For the entries below, how many lines include the word "computer"? Give the figure and nothing more.

|---|

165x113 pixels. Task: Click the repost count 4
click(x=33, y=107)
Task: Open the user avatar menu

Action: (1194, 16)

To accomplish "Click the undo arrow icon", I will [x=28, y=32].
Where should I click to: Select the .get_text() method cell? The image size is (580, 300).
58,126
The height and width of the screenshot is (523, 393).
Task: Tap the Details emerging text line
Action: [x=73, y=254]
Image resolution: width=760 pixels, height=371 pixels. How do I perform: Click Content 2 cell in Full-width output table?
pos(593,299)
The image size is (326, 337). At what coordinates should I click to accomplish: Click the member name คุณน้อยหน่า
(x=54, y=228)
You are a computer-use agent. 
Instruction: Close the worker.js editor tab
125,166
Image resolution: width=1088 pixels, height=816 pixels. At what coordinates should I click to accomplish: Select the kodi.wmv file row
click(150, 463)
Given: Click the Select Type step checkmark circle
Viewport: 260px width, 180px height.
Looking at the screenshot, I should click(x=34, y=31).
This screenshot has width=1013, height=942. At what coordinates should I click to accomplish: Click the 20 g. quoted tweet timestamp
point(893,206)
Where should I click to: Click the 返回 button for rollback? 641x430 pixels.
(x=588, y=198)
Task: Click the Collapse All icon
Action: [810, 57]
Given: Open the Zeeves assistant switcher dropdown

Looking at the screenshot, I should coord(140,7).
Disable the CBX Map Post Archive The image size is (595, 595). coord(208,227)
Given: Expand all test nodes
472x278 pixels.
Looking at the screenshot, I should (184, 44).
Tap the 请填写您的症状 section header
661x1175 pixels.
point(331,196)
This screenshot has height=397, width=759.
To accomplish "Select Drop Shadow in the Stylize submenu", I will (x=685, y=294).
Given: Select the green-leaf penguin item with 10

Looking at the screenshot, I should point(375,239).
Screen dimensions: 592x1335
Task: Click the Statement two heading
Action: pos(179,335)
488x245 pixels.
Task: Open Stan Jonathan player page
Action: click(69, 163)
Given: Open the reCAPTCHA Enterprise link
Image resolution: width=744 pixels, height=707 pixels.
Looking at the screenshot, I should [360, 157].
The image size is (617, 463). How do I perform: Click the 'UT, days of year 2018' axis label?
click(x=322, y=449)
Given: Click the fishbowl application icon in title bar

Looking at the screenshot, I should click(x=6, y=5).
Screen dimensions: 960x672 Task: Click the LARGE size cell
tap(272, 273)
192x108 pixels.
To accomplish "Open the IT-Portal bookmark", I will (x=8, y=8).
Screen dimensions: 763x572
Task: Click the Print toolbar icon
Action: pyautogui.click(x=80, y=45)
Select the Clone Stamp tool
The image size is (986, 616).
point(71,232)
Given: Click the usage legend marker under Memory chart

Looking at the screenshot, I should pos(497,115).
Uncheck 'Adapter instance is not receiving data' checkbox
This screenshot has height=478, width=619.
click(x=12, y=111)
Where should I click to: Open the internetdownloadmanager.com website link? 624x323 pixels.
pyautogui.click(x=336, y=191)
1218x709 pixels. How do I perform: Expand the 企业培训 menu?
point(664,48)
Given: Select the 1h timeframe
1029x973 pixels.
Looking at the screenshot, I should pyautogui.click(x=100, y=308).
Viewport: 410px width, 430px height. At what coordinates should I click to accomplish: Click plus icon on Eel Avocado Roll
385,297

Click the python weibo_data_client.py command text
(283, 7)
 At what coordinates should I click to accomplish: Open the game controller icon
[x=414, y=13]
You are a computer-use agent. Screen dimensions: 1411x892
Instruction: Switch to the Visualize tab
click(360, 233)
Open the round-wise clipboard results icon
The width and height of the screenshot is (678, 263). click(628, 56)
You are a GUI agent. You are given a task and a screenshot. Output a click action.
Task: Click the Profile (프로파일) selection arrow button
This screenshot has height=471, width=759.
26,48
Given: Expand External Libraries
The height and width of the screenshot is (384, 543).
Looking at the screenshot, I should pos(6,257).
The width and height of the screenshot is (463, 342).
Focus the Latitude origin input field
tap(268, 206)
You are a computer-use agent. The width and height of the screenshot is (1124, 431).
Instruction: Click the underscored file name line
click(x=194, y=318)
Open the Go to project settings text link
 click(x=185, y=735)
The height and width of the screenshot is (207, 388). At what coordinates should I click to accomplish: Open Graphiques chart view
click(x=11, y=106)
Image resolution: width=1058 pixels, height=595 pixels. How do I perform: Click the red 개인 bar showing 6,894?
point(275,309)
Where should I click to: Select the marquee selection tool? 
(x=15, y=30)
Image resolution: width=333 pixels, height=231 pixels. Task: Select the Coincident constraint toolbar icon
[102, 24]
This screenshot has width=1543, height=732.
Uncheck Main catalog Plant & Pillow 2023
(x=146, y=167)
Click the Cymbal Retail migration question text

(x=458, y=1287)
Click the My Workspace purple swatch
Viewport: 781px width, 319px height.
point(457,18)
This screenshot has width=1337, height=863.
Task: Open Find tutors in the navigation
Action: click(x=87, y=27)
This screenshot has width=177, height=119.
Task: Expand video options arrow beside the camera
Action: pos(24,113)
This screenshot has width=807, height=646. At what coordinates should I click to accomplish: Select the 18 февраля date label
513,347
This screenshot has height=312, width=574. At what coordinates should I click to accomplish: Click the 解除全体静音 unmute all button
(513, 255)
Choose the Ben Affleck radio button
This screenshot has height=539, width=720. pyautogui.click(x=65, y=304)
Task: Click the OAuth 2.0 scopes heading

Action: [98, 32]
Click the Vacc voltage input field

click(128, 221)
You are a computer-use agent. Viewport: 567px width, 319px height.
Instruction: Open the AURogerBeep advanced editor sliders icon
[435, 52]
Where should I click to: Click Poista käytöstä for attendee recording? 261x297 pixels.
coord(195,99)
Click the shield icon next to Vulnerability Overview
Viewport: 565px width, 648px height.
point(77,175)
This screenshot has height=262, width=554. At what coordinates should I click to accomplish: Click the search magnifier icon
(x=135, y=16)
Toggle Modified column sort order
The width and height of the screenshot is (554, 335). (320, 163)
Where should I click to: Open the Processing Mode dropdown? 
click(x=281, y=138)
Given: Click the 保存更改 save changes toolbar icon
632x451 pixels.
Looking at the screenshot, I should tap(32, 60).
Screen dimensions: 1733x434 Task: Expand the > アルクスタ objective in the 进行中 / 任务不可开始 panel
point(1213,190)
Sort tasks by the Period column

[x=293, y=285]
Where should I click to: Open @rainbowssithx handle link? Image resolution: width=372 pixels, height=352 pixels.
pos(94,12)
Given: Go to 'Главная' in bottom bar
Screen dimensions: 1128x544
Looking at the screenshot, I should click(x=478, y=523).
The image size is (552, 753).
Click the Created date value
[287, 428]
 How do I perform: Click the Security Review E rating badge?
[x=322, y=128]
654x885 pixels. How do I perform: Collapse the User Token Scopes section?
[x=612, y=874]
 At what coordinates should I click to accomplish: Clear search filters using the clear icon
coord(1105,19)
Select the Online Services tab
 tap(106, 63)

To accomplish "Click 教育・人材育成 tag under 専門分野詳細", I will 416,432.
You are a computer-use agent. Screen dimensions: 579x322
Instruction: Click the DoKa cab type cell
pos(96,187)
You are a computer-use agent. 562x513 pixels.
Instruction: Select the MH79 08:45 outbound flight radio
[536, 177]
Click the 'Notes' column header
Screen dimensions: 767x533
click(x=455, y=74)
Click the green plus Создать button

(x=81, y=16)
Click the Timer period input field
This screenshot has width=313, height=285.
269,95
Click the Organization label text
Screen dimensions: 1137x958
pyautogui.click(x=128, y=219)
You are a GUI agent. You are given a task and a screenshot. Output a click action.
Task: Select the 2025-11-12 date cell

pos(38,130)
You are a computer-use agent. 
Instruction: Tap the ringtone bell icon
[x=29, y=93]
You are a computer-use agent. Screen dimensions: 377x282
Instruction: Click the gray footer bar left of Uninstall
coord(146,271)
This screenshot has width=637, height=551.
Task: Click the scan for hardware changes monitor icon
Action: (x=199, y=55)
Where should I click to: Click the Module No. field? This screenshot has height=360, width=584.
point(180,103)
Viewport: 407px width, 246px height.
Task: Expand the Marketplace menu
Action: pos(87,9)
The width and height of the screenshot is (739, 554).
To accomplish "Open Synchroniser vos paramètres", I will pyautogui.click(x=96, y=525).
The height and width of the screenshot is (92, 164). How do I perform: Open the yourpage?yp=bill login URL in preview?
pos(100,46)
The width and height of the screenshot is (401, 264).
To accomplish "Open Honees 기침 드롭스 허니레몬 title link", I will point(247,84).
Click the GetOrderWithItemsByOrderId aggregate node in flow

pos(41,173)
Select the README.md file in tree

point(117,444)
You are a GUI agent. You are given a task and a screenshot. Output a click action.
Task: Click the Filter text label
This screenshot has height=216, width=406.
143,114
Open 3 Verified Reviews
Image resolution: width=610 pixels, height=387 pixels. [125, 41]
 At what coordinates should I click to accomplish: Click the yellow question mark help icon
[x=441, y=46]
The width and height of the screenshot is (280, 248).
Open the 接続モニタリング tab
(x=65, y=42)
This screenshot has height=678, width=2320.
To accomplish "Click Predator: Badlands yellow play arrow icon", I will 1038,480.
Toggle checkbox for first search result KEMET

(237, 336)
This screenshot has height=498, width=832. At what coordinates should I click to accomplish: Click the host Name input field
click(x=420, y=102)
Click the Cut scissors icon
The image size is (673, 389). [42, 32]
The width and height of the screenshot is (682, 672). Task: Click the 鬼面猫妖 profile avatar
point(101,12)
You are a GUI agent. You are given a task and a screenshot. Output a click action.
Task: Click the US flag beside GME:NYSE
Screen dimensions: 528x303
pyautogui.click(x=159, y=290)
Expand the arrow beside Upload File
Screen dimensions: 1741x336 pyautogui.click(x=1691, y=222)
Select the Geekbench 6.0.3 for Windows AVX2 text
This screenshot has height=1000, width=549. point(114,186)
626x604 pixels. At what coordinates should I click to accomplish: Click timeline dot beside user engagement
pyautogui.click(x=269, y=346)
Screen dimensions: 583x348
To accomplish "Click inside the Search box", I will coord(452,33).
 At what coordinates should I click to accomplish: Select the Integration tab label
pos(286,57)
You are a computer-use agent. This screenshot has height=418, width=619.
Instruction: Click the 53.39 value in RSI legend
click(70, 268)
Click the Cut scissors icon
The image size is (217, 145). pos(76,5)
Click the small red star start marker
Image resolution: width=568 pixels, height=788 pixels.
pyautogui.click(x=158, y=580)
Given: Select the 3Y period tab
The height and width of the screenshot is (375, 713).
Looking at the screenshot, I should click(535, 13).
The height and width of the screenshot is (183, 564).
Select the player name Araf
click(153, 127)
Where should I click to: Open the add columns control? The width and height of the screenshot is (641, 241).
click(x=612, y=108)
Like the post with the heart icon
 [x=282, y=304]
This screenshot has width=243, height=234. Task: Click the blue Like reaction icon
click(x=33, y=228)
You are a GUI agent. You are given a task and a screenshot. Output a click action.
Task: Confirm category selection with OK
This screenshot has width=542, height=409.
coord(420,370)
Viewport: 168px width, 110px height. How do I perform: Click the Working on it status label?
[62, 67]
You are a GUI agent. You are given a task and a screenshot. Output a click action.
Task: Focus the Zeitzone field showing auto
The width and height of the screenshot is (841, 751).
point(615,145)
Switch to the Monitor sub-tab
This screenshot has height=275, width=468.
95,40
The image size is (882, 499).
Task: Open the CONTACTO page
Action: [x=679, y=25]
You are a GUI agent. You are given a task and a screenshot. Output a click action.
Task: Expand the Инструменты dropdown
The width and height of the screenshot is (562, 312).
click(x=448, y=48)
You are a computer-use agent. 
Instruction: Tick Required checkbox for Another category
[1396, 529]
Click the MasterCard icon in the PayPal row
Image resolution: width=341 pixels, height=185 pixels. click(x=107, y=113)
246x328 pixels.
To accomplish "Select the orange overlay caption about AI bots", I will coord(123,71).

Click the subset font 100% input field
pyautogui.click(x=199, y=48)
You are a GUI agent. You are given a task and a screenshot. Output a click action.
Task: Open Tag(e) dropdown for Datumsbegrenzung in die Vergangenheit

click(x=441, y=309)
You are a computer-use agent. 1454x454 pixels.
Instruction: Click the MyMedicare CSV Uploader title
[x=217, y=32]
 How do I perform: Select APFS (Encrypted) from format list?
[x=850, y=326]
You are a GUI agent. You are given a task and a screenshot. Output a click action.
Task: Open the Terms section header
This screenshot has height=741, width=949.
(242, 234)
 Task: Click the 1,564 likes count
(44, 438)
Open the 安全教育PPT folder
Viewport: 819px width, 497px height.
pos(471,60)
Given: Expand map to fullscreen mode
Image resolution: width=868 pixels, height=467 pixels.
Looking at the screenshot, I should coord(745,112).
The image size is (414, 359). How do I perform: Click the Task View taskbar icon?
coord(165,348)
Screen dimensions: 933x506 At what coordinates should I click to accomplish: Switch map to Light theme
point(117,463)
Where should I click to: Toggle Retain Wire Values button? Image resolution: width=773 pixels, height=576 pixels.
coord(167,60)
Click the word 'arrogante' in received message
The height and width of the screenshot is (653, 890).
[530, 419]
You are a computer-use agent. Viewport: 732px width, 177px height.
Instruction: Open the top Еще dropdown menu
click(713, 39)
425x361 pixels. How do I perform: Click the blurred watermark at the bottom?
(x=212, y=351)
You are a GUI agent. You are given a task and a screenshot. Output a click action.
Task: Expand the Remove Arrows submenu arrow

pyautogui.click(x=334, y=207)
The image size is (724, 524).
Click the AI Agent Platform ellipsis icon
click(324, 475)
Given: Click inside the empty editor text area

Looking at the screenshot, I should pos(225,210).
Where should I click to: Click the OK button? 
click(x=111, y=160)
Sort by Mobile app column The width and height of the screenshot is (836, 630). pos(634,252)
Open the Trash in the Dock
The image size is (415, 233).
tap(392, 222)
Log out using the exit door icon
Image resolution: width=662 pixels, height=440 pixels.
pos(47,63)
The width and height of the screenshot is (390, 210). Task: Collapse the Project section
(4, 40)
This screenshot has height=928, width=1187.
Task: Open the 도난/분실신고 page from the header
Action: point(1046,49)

|---|

*ANSWER*
12